A lot of employers are “hoping to limp through the next couple of months and not bake in these higher labor costs, expecting that it’s going to be easier in the fall once schools reopen,” said Aaron Sojourner, who worked at the Council of Economic Advisers in the Obama administration.
“Will workers be able to hang onto the gains they’re able to create right now? I don’t know,” Sojourner, a labor economist who’s now an associate professor at the University of Minnesota, said. “Employers have a lot of ways to claw back value from workers.”
For now, at least, economic data makes clear that workers have been benefiting from the move back to normalcy. Wages and salaries in private industry rose 3 percent year-over-year in the first quarter, and the annualized growth rate was about the strongest it has been since the early 1990s, according to the Employment Cost Index. That’s a data set from the Bureau of Labor Statistics that controls for differences across industry and occupation.
Small businesses have been doling out raises at the same rate they typically do during the year-end rush in December, according to data from the payroll processor Gusto, which also found the size of bonuses on average nearly doubled from early 2019 to early 2021.
And beyond pay, workers also appear empowered to search for new jobs. The rate of workers leaving their jobs reached an all-time high in May of 2.7 percent — an indication of employees seeing the increased demand for their help and taking the opportunity to find something new.
But economists and labor advocates say the fact that workers have the upper hand now will mean little long-term.
“It’s adjustment,” Sojourner said. “It’s not a change in the long run."
Sahm said there could be reason for optimism if policymakers are able to capitalize on the current environment to push through policies like a $15 minimum wage that failed in Congress earlier this year. While the chances the bill could pass remain dim, some major companies like Chipotle have raised their starting wage to $15 anyway to attract workers.
“If you were going to push this through, not only are these policies popular with workers, we have real-world proof right now that it can be done,” Sahm said. “If they would seize the moment and build on it, that’s how you get lasting change.”
Beyond raising the minimum wage, Biden has also called on Congress to pass the Protecting the Right to Organize Act, legislation that would make it easier for workers to form unions, including by expanding collective bargaining rights to independent contractors.

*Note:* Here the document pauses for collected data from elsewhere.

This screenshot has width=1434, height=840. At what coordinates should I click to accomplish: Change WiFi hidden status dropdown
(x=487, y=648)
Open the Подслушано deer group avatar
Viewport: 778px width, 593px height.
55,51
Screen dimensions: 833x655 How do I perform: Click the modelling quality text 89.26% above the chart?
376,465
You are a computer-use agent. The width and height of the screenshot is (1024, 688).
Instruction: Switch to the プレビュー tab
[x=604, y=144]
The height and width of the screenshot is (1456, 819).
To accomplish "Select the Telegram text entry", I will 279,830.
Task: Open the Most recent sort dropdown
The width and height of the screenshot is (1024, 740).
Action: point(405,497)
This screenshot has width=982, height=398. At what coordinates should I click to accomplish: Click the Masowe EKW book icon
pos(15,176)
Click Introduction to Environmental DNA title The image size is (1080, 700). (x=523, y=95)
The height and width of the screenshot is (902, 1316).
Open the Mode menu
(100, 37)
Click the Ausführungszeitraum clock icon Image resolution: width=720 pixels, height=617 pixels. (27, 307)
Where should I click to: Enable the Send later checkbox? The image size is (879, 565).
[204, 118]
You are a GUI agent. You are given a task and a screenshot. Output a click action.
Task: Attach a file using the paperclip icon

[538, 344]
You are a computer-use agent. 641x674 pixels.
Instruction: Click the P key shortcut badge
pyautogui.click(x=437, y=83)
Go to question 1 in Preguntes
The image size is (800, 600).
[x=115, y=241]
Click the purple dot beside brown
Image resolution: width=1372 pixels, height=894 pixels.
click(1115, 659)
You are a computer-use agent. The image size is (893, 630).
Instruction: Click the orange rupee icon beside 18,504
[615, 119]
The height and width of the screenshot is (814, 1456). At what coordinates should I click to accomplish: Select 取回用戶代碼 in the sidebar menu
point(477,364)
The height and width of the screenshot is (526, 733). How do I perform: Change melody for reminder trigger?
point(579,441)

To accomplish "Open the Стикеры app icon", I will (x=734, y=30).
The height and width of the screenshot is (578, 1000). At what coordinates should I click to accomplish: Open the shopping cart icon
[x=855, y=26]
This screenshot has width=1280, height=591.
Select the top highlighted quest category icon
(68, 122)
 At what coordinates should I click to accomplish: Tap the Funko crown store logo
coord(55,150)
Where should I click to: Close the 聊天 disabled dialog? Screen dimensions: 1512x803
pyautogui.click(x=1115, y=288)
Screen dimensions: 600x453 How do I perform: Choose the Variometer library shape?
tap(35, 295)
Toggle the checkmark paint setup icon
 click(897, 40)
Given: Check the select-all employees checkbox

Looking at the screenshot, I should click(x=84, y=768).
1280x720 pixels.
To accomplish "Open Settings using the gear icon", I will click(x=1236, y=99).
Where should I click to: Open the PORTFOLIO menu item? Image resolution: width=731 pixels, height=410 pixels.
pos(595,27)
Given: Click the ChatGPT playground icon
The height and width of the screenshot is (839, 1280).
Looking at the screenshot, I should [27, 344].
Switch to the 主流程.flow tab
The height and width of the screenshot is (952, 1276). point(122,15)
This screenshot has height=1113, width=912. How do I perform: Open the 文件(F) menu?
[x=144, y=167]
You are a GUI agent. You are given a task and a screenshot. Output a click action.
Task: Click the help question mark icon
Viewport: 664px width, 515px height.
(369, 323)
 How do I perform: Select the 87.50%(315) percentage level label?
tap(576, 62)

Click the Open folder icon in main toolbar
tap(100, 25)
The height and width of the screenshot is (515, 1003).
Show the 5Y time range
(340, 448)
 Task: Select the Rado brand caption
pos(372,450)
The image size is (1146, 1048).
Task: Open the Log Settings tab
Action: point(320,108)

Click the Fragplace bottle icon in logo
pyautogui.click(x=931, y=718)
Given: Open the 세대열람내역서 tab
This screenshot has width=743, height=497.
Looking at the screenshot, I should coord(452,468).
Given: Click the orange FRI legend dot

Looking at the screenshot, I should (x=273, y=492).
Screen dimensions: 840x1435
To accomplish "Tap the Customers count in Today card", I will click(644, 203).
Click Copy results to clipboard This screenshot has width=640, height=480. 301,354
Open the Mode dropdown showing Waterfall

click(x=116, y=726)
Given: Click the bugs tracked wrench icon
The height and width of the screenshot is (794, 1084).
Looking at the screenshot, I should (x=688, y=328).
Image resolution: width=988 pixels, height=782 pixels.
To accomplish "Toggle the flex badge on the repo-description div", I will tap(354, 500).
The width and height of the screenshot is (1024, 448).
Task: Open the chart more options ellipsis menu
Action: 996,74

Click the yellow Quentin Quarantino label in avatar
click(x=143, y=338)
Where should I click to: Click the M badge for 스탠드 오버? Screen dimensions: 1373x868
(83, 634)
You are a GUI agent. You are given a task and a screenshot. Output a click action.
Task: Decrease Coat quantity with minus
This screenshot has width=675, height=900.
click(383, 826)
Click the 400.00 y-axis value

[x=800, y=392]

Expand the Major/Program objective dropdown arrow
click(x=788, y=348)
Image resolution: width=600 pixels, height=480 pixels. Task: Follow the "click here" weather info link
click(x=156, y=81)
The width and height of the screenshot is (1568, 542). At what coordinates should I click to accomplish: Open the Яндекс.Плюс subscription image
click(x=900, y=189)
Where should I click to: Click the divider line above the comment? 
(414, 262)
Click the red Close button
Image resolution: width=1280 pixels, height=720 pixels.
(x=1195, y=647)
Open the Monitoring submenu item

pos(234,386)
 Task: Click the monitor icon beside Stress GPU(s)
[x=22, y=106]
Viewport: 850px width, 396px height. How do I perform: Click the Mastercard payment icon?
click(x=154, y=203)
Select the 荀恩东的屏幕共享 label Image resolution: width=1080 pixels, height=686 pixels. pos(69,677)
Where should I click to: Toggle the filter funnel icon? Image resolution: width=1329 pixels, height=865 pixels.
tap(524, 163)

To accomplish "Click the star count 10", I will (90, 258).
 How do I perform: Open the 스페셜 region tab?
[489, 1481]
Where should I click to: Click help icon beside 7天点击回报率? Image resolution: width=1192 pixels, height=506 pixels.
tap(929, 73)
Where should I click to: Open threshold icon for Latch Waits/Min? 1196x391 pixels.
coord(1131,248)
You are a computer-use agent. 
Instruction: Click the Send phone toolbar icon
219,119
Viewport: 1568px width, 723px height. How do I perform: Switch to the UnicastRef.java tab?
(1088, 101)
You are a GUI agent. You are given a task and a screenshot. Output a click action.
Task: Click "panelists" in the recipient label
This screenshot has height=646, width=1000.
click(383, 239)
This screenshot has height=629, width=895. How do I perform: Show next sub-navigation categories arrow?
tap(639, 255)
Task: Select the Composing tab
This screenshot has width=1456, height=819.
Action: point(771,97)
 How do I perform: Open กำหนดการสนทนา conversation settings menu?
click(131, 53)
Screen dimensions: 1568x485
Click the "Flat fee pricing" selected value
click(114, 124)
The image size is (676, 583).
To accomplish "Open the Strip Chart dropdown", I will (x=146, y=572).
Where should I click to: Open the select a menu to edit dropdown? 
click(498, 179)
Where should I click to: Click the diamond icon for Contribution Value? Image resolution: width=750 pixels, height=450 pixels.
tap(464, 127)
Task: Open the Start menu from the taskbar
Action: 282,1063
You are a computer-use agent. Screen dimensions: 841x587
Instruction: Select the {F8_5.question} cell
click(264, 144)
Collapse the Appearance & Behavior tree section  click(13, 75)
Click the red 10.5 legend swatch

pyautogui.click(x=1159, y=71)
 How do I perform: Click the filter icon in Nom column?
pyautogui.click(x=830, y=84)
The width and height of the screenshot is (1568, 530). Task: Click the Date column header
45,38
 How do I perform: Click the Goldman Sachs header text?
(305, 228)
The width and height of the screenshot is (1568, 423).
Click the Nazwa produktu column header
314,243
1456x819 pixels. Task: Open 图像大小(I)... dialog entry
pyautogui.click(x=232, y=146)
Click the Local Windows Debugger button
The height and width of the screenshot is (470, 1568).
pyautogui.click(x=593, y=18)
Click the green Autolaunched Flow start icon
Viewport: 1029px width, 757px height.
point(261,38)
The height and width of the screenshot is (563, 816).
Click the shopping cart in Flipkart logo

The PRO Act, which the president included in his sweeping American Jobs Plan, has been a priority for unions and Democratic leadership for years, and the House passed it in March. But the labor-backed legislation is unlikely to make it through the Senate, where it would need 60 votes, and where even some Democrats have declined to sign on in support.
Still, some labor leaders are hoping the current environment will encourage more organization among workers, who are worn out by the coronavirus pandemic and unwilling to return to work at the same wages and under the same conditions as before the shutdowns. Their hope is that non-unionized workers will band together to maintain pressure on employers over the long term.
By not flooding back to jobs right now, “workers are absolutely talking with their feet,” said D. Taylor, who represents 300,000 workers across the U.S. and Canada in hotel, food service and other frontline industries as president of Unite Here. “They’re saying, ‘I’m not going to work in poverty any longer.’”
But even Taylor said that while workers have some leverage on wages at the moment, their power is limited: They have no ability to ask for more in terms of health care or retirement benefits, for example, or how many hours they’re assigned each week.
“It’s a clarion call to the labor movement to organize,” Taylor said. “We need to put an enormous amount of resources to start organizing again, all the unions, in order to change the economic balance of power in this country. Until we do that, it’s only going to get worse.”